Secca smentita dell'assessore alla Sanità alla denuncia del Pd

Secca smentita dell'assessore alla Sanità alla denuncia del Pd

Pronta le replica dell’assessore Albert Lanièce alla denuncia del Pd circa presunte pressioni da parte della segreteria dell’assessorato sui medici per firmare il documento “pro-pirogassificastore”.
«Come Assessorato siamo stati sollecitati da molti medici ospedalieri così come da coloro che operano sul territorio a tutela della salute dei cittadini affinché fosse fatta chiarezza e affinché il dibattito referendario fosse riportato su tematiche oggettive e sostenute da dati scientifici e da indagini mediche serie – sottolinea l’assessore. – Con un gruppo di medici, abbiamo quindi predisposto una bozza di documento che è stata poi adottata e sottoscritta da diversi professionisti, che hanno quindi voluto portarla all’attenzione dei mezzi di informazione e di tutta la popolazione.
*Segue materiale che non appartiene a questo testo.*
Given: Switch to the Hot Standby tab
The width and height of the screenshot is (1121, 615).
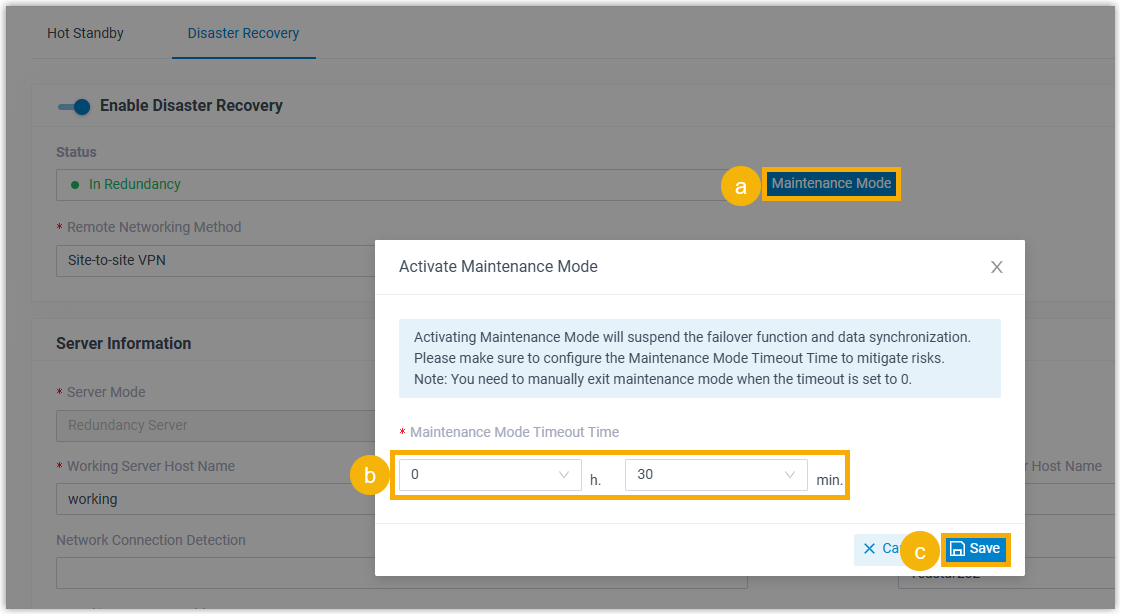Looking at the screenshot, I should 85,33.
Non si poteva tacere di fronte notizie allarmistiche e a prese di posizione terroristiche che hanno inquietato i valdostani. Capisco che questo abbia dato fastidio ai sostenitori di Valle Virtuosa e quindi al pensiero unico, ma fortunatamente esistono medici seri e responsabili che ritengono assurdo e pericoloso l’atteggiamento avuto dai referendari che hanno voluto diffondere il panico tra i cittadini».
Anche alcuni dei medici firmatari del documento smentiscono categoricamente qualsiasi invito calato dall’alto. «Per quanto mi riguarda questa è un’affermazione offensiva» è la replica di Carlo Orlandi, medico di Sanità pubblica e sindaco di La Thuile. «Quel documento non è stato assolutamente pilotato da nessun assessore – incalza Nunzio Venturella, medico di medicina generale e assessore al Comune di Verrès -. Si tratta di un documento circolato tra colleghi che a mia volta ho inviato ad altri colleghi, previa telefonata. Piuttosto posso dire, anzi, di essere stato letteralmente tempestato di e-mail da colleghi che la non la pensano come me».
«Pressioni? Io ho ragionato con la mia testa e di fronte a dati incontrovertibili ho detto la mia» conclude Stefano Mosca, ginecologo.